BEGIN Source records

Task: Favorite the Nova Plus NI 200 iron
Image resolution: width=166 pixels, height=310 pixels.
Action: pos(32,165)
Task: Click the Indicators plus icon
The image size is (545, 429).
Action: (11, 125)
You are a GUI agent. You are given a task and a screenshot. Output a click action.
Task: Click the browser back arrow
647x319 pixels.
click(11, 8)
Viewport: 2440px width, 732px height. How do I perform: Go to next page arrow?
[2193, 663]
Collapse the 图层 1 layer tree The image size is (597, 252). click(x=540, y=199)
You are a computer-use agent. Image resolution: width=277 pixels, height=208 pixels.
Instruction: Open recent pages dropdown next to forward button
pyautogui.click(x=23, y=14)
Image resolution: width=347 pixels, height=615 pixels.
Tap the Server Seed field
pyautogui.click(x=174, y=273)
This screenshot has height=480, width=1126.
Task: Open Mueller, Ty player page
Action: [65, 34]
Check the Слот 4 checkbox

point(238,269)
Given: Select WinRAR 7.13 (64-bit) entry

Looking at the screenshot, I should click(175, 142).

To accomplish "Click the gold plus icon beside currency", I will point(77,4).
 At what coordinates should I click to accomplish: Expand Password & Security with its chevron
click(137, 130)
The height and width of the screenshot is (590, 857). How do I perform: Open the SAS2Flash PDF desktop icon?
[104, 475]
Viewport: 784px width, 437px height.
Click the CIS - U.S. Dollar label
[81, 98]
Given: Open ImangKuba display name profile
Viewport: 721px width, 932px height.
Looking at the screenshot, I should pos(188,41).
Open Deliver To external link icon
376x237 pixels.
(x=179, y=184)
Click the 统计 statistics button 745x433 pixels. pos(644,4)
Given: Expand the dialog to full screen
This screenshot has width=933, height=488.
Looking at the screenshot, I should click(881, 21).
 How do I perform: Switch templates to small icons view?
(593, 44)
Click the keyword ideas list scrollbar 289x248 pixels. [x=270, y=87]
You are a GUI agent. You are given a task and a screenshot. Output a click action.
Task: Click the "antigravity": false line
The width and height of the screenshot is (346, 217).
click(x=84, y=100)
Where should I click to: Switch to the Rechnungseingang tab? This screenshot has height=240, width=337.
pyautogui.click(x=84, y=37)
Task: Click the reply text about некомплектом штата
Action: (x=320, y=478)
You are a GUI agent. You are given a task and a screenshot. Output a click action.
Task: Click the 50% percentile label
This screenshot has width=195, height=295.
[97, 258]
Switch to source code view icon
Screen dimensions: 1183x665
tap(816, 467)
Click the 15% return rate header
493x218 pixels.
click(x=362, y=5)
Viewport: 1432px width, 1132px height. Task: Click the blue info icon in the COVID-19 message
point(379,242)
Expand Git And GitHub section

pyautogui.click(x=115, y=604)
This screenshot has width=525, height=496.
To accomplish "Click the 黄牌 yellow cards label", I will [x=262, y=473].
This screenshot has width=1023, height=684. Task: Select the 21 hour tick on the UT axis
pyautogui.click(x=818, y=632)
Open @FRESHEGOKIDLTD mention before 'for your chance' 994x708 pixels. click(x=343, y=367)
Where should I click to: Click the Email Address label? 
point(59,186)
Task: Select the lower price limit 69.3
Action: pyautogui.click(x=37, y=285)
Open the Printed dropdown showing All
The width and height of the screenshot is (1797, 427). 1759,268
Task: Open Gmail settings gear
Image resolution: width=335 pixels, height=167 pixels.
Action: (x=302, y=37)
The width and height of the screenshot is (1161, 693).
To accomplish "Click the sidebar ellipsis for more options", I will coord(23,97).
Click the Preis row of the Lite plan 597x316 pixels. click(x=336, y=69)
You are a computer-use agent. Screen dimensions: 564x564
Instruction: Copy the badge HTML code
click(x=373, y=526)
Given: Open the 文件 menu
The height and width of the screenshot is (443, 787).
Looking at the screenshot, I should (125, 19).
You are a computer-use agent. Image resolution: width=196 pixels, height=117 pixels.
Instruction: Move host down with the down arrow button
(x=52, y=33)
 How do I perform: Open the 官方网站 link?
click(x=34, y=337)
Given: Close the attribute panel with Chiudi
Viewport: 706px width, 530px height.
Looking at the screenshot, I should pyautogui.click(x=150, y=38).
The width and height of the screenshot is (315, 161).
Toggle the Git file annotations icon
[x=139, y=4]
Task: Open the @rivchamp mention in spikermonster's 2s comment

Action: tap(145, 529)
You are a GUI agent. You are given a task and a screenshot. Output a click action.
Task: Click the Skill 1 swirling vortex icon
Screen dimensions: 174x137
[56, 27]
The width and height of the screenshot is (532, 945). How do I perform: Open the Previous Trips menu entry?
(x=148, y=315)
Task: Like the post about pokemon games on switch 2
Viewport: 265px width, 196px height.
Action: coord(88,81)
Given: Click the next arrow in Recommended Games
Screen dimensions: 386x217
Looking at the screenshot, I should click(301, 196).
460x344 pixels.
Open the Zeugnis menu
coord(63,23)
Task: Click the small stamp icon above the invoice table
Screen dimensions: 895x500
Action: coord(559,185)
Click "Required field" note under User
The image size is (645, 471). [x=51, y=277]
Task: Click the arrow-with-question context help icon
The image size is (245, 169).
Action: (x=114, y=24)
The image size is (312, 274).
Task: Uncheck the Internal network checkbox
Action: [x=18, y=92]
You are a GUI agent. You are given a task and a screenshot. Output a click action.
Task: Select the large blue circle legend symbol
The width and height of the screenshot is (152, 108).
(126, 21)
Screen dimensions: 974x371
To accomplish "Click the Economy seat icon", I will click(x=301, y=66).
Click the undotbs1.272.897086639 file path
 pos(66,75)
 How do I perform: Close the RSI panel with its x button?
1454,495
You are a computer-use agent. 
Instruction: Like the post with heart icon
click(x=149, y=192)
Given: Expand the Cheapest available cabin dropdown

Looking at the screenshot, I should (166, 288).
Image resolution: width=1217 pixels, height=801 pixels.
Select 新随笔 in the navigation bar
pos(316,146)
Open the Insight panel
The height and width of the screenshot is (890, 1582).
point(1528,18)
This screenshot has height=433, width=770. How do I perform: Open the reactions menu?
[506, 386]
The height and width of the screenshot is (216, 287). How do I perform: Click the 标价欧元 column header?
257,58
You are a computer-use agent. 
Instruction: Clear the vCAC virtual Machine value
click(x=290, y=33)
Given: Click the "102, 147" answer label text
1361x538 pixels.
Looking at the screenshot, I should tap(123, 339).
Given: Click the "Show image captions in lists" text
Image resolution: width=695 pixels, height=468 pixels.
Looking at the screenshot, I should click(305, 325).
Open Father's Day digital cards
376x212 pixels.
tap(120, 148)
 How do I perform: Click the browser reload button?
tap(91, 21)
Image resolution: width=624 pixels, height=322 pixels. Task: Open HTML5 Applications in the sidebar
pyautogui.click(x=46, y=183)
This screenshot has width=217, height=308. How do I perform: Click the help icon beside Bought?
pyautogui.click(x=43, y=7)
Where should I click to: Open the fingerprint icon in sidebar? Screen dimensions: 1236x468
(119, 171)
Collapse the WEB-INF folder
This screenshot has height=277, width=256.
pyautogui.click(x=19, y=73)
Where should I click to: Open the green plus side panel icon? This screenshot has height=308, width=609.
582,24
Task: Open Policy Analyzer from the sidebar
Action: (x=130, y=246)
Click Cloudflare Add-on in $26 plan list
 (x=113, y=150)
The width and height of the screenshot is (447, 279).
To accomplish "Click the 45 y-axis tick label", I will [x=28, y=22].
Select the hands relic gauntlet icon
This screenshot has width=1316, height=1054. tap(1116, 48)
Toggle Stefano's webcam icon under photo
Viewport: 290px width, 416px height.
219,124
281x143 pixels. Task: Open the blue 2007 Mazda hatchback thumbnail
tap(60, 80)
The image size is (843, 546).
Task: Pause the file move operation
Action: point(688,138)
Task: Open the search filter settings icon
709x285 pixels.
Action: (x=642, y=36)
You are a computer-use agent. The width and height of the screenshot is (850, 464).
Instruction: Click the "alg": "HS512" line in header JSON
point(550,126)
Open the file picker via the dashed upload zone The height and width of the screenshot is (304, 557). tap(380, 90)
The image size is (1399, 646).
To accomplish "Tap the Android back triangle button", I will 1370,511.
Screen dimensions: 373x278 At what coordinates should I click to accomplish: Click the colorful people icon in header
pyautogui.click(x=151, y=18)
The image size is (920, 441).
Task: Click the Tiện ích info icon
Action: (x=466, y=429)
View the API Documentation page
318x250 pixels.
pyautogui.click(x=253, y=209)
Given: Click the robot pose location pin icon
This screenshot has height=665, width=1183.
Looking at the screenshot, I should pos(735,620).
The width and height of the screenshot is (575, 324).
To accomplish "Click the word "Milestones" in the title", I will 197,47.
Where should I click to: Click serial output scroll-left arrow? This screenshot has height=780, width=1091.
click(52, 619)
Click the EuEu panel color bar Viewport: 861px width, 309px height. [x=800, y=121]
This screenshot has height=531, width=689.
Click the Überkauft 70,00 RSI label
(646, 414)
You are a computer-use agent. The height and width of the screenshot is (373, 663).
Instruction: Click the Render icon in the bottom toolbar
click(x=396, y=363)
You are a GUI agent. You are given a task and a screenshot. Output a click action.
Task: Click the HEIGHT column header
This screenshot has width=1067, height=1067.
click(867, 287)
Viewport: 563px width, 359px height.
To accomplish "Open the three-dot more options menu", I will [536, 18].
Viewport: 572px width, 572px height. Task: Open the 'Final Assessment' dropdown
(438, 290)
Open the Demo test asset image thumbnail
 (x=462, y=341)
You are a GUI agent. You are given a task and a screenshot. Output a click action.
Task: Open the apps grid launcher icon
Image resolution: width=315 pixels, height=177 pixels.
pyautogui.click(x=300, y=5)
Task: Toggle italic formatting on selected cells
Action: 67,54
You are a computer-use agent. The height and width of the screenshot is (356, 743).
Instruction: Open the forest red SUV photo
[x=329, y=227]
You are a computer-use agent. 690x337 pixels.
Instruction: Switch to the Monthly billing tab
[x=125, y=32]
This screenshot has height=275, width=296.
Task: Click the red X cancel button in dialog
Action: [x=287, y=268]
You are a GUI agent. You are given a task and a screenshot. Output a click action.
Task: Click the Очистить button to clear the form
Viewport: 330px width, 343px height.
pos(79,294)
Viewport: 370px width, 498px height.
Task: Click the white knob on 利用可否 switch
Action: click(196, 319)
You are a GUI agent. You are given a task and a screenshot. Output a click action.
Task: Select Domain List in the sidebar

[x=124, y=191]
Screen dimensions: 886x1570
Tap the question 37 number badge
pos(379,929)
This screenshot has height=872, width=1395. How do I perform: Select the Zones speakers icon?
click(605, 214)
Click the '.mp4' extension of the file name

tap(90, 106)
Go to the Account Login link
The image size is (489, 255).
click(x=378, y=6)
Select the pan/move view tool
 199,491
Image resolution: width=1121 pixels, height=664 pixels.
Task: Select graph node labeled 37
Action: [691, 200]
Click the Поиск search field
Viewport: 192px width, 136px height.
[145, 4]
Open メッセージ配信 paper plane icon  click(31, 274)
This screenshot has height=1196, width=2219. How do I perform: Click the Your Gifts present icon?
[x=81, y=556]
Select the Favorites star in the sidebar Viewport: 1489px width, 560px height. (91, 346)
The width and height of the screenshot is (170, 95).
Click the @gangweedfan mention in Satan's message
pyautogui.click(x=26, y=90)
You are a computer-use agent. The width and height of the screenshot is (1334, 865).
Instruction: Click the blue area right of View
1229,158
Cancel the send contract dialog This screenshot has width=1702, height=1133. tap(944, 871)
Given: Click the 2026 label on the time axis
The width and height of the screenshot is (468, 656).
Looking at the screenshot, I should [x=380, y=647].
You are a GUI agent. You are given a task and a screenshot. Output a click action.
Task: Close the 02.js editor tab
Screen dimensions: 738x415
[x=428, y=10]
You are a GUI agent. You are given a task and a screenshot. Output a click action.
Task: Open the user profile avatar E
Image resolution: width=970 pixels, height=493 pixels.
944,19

END Source records

What you will do :: Scan the data above, find each line with "computer", and copy it.

Response to this task ::
You are a computer-use agent. Image resolution: width=277 pixels, height=208 pixels.
You are a computer-use agent. Screen dimensions: 564x564
You are a computer-use agent. Image resolution: width=196 pixels, height=117 pixels.
You are a computer-use agent. 
You are a computer-use agent. 
You are a computer-use agent. The width and height of the screenshot is (850, 464).
You are a computer-use agent. The height and width of the screenshot is (373, 663).
You are a computer-use agent. The height and width of the screenshot is (356, 743).
You are a computer-use agent. 690x337 pixels.
You are a computer-use agent. The width and height of the screenshot is (1334, 865).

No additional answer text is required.